Safe and Adaptive Cloud Healing: Verifying LLM-Generated Recovery Plans with a Neural-Symbolic World Model
Introduction of PASE, a Planning-Aware Semantic self-healing engine that treats cloud fault recovery as a neuro-symbolic program synthesis task. Integration of an LLM as a Plan Synthesis Engine, guided by a Meta-Prompt Optimizer trained via Deep Reinforcement Learning to generate optimal prompts. Utilization of a Neural-Symbolic World Model to verify the feasibility of LLM-generated recovery plans through simulation before execution. Empirical results show a reduction in average system recovery
Analysis
TL;DR
- Introduction of PASE, a Planning-Aware Semantic self-healing engine that treats cloud fault recovery as a neuro-symbolic program synthesis task.

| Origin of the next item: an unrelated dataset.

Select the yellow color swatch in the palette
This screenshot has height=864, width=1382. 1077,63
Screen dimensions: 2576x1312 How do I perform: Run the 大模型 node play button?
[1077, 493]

- Integration of an LLM as a Plan Synthesis Engine, guided by a Meta-Prompt Optimizer trained via Deep Reinforcement Learning to generate optimal prompts.
- Utilization of a Neural-Symbolic World Model to verify the feasibility of LLM-generated recovery plans through simulation before execution.
- Empirical results show a reduction in average system recovery time by over 40% and improved fault detection accuracy in unknown scenarios compared to state-of-the-art methods.
Why It Matters
This research addresses the critical need for reliable, automated fault management in complex cloud-based AI systems, moving beyond static, predefined recovery actions. By tightly coupling LLM reasoning with symbolic verification and reinforcement learning, it offers a robust pathway to autonomous system management that can handle novel and unpredictable failures effectively.
Technical Details
- PASE Framework: Reconceptualizes recovery as a neuro-symbolic program synthesis task, utilizing a library of semantic primitives to construct structured recovery plans.
- Meta-Prompt Optimizer: Employs Deep Reinforcement Learning to dynamically learn and generate optimal prompts that guide the LLM’s planning process, enhancing adaptability.
- Neural-Symbolic World Model: Acts as a verifier, simulating proposed recovery plans to ensure feasibility and safety before deployment, creating a tight reason-plan-verify-adapt loop.
- Performance Metrics: Validated on a real-world cloud fault injection dataset, demonstrating significant improvements in recovery speed and detection accuracy for unknown faults.
Industry Insight
- The shift from loosely coupled LLM/DRL integrations to tightly integrated neuro-symbolic loops represents a significant advancement in operational AI reliability.
- Organizations managing large-scale cloud infrastructure should consider adopting adaptive, verification-heavy LLM frameworks to mitigate risks associated with automated recovery actions.
- The use of meta-learning for prompt optimization suggests a future where AI agents continuously refine their own instruction sets based on environmental feedback, reducing manual tuning efforts.
Disclaimer: The above content is generated by AI and is for reference only.